As the United States' only pontifical university, its status as "the bishops' university" reflects its bylaws that stipulate that the archbishop of Washington is ex officio chancellor and liaison to the U.S. bishops' conference, from which 18 of its 48 members of the board of trustees must come.

Punching far above its academic weight, CUA (as I still prefer to call it from my time as a former director of an institute there) plays a leading role in the intellectual formation of Catholic leadership in the United States. As its founders envisioned, today about half of U.S. bishops studied at CUA at some point, and church institutions, seminaries, Catholic advocacy groups, religious congregations and Catholic media organizations are replete with its graduates.

The situation the new president will face is daunting. A complex of interrelated problems poses a challenge for which progress can only be slow and the chance of failure high. Not the least of the problems is the perennial question: What does it mean to be a Catholic university?

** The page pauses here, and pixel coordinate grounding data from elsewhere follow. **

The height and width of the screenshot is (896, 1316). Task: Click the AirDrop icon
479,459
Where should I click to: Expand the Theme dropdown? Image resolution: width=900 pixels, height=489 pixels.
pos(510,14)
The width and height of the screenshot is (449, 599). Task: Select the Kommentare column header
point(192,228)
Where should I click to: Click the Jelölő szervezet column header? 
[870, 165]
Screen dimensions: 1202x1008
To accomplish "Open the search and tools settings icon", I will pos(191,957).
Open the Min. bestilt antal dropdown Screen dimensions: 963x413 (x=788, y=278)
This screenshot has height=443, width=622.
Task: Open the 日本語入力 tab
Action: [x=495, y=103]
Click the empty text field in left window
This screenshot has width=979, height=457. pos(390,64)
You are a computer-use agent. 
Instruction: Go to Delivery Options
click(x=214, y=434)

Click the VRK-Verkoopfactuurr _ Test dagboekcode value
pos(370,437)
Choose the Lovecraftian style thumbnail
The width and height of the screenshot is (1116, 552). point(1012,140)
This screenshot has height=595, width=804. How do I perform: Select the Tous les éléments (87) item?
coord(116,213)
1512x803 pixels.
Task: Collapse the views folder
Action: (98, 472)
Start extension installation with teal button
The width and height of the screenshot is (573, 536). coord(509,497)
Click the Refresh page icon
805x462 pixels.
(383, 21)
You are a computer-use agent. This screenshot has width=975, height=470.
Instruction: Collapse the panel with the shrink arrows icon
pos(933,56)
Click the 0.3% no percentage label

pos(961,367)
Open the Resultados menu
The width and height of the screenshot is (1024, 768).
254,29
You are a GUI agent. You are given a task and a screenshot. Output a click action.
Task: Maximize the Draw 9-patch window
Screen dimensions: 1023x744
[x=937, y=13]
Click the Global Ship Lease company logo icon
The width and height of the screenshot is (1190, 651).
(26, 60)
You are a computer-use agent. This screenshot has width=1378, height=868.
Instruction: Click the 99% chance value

Indeed, for CUA, what does it mean to be America's only pontifical university, the university of America's bishops, at a moment when Catholicism itself is fraught with an identity crisis, declining religious vocations, demographic erosion, a still cancerous sexual abuse history, and ideological and ecclesiological tensions verging on schism driven by political polarization in the pews and pulpits? Yet this Catholic question is intrinsically linked with the university's other challenges.

Financial exigency

Founded in the late 19th century to be a research university, CUA has, since the 1960s, faced financial exigency that has required greater and greater focus on undergraduate and professional education. Its success in balancing research and teaching has been mixed. Initial efforts to expand undergraduate enrollments went well, but have been far less successful in recent decades — and while striving for undergraduate enrollment, graduate enrollment has declined. It now has about 3,000 undergrads and, depending on how they are counted, about 2,000 graduate students. Most college rankings list its admissions as "more selective," admitting 82% of undergrad applicants.

The university's financial situation is difficult because of its enrollment challenges. It is overwhelmingly tuition dependent for its operation. Despite being under the control of the U.S. bishops, only a miniscule percentage of CUA's yearly budget is covered by America's dioceses. CUA's tiny endowment of less than $280 million pays for very little of its operating costs — compared, for example, to Notre Dame's $12 billion (billion with a B) endowment.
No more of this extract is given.